**PROBLEM STATEMENT**
Can you express the data as a two-column CSV with the headers instruction and response, covering everything from the line that contains "Task: Select the Lasso tool" down to the end of the data? Put each instruction and its response in one row, quote every field, replace line breaks with spaces, and leave out the pictures.

Collection entries:
[Start]

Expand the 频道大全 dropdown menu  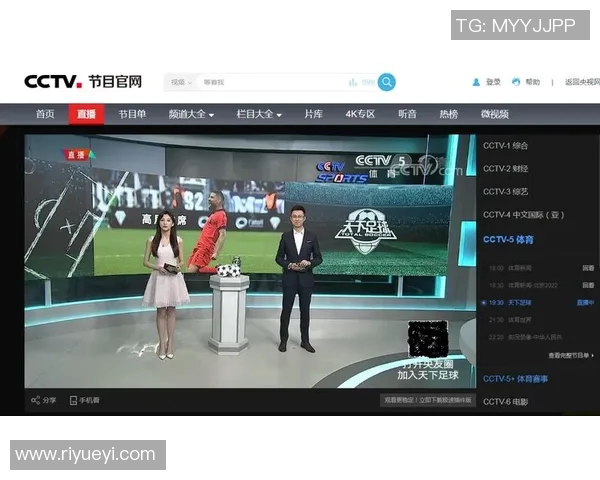pos(193,114)
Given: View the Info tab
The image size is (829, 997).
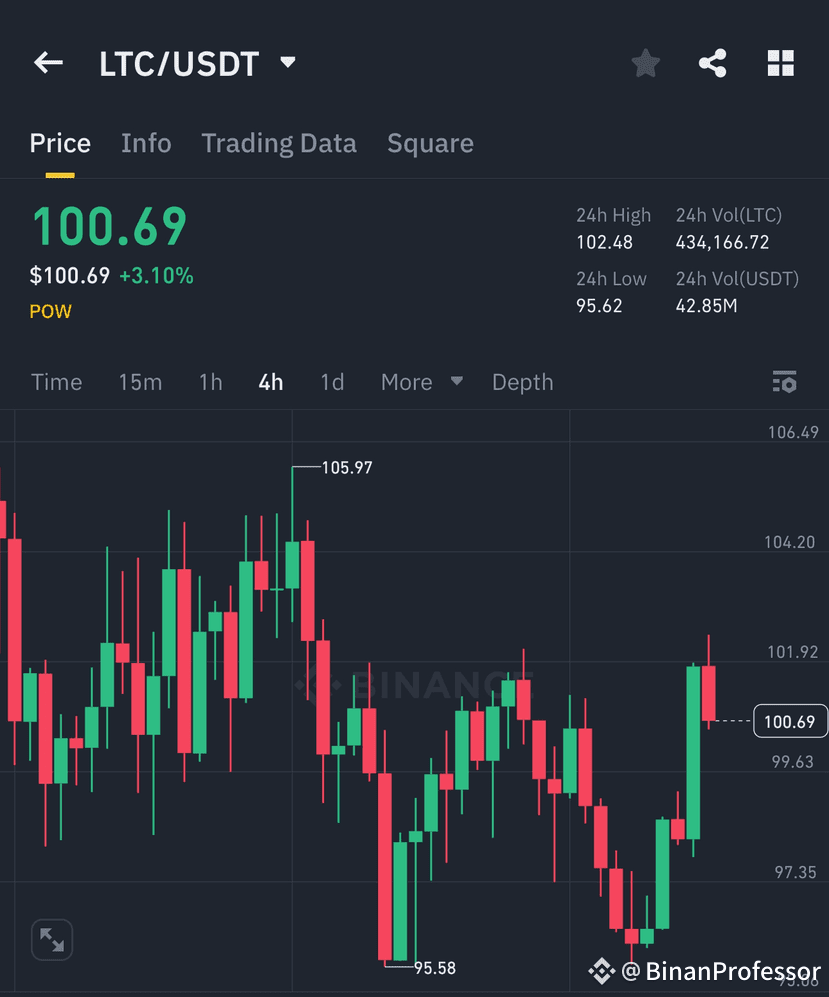Looking at the screenshot, I should pyautogui.click(x=146, y=143).
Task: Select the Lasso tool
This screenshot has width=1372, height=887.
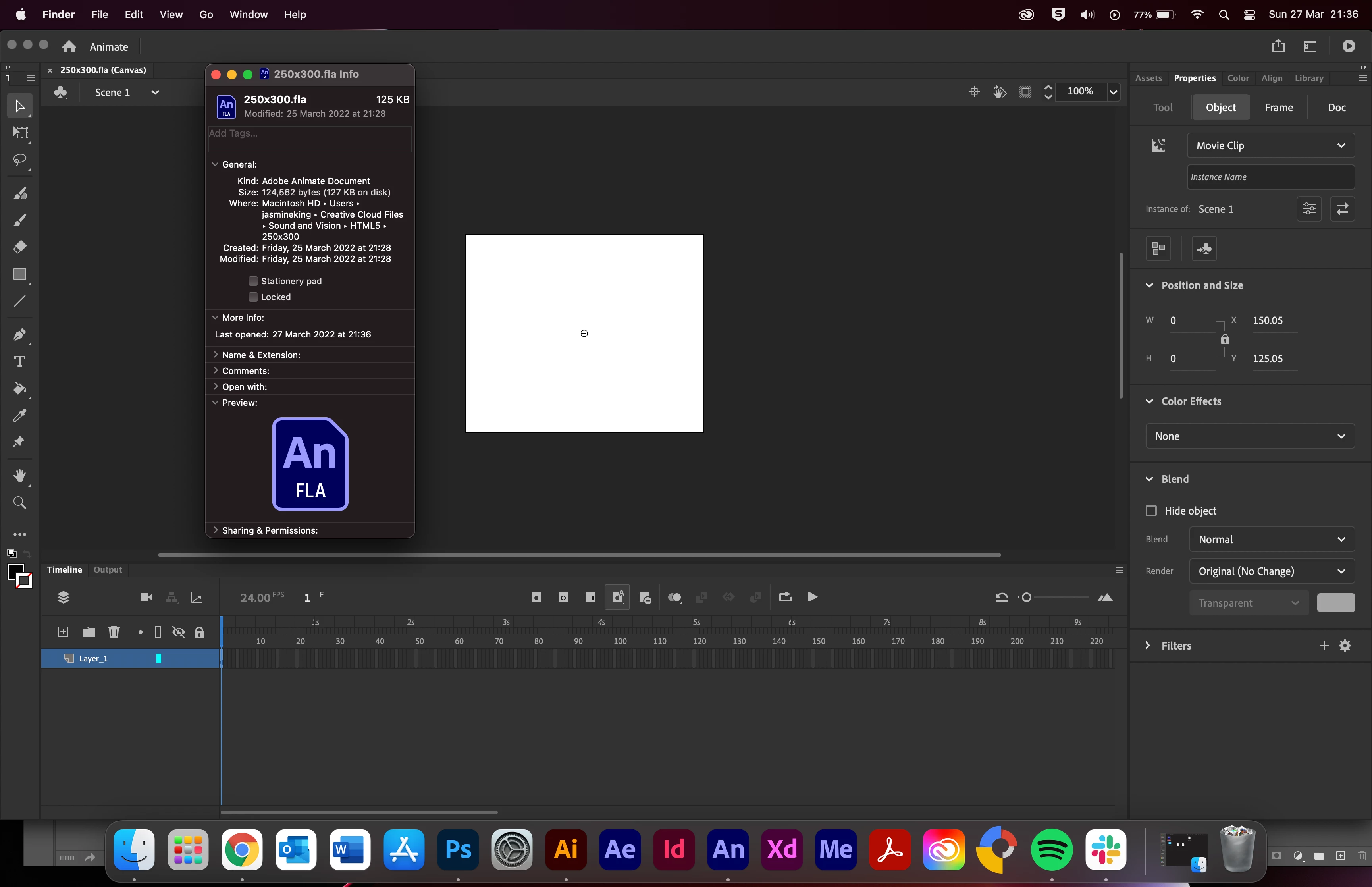Action: tap(19, 160)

[End]

**TASK SOLUTION**
instruction,response
"Task: Select the Lasso tool This screenshot has width=1372, height=887.","Action: tap(19, 160)"